Sepsis has high morbidity and mortality rates in intensive care units. Septic cardiomyopathy is a severe complication of sepsis. Sepsis induced apoptosis signals activation is involved in septic myocardial dysfunction. PKCα can promote apoptosis and its translocation to plasma membrane is closely related to sepsis. RACK1 plays an important role in facilitating the translocation of PKCα to plasma membrane. The translocation of BAX to mitochondria can activate apoptotic pathways. We have proved in our previous studies that hypoxia/reoxygenation can activate apoptotic pathways through promoting the disassociation and translocation of PKCα and BAX. While blocking the disassociation of PKCα and BAX inhibits cell apoptosis. Based on our previous work, we hypothesize that sepsis can activate cytosolic PKCα and disassociate it from BAX. BAX translocates to mitochondria and activates apoptosis pathways with enhanced cytochrome c release and caspase-3 activation. RACK1 mediates the translocation of PKCα to caveolae. The translocated PKCα is activated through p38 MAPK signaling. Inhibiting the activity of PKCα or using peptide βC2-4, a competitive inhibitor of PKCα, which inhibits the translocation of PKCα will block the above processes. To test the above hypothesis, we will use cell and molecular biology techniques.

脓毒症在重症监护病房中有较高的发病率和死亡率，脓毒症性心肌病是脓毒症的严重并发症。脓毒症可以激活细胞凋亡信号，参与心肌损伤发生。PKCα有促凋亡作用，其向胞膜的转位与脓毒症密切相关。RACK1在PKCα向胞膜转位的过程中起重要介导作用。BAX向线粒体的转位可激活凋亡途径。我们既往研究证实，缺氧/复氧损伤可促进PKCα与BAX的解离与转位,激活凋亡途径，而抑制二者解离则阻断细胞凋亡。本课题在此工作基础上提出假设：脓毒症可以激活心肌细胞胞浆中的PKCα，使其与BAX解离，BAX转位到线粒体激活凋亡途径，促进细胞色素c释放和caspase-3活化，而PKCα在RACK1的介导下转移至caveolae，转位后的PKCα通过p38 MAPK信号而活化，抑制PKCα的活性或应用PKCα的竞争性抑制剂βC2-4肽抑制PKCα的转位，可以阻断上述过程。我们将通过细胞和分子生物学技术验证上述假说。

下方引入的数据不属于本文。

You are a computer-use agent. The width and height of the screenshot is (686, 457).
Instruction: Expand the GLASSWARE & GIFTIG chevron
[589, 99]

脓毒症在重症监护病房中有较高的发病率和死亡率，脓毒症性心肌病是脓毒症的严重并发症之一。脓毒症可以激活细胞凋亡信号，参与心肌损伤的发生。PKCα有促进凋亡的作用，其向细胞膜的转位与脓毒症密切相关。RACK1在PKCα向胞膜转位的过程中起重要的介导作用。BAX向线粒体的转位可激活凋亡途径。我们既往的研究证实，缺氧/复氧损伤可促进胞浆内的PKCα与BAX的解离与转位，激活凋亡途径，而抑制二者解离则阻断细胞凋亡。本课题在此工作基础上提出假设：脓毒症可以激活心肌细胞胞浆中的PKCα，使其与BAX解离，BAX转位到线粒体激活凋亡途径，促进细胞色素c释放和caspase-3活化，而PKCα在RACK1的介导下转移至细胞膜并活化，抑制PKCα的活性或应用PKCα的竞争性抑制剂βC2-4肽抑制PKCα的转位，可以阻断上述过程。在本研究中，我们分离培养了原代新生SD大鼠心肌细胞，将βC2-4肽或打乱顺序的βC2-4s肽导入心肌细胞，用LPS刺激心肌细胞，提取了细胞的胞浆蛋白、胞膜蛋白、线粒体蛋白和全细胞蛋白，通过Western blot实验检测了细胞各组分的PKCα、BAX、RACK1、细胞色素c和caspase-3的表达情况。我们观察到，LPS刺激可以促进BAX从胞浆向线粒体的转位与活化，而这种作用可以被βC2-4肽抑制，LPS刺激还增加了RACK1在细胞膜的表达。我们的结果提示LPS促进BAX向线粒体的转位与活化参与凋亡途径的激活，而这一作用可能与PKCα与BAX的解离及转位相关。本研究的其他相关结果正在进一步验证中。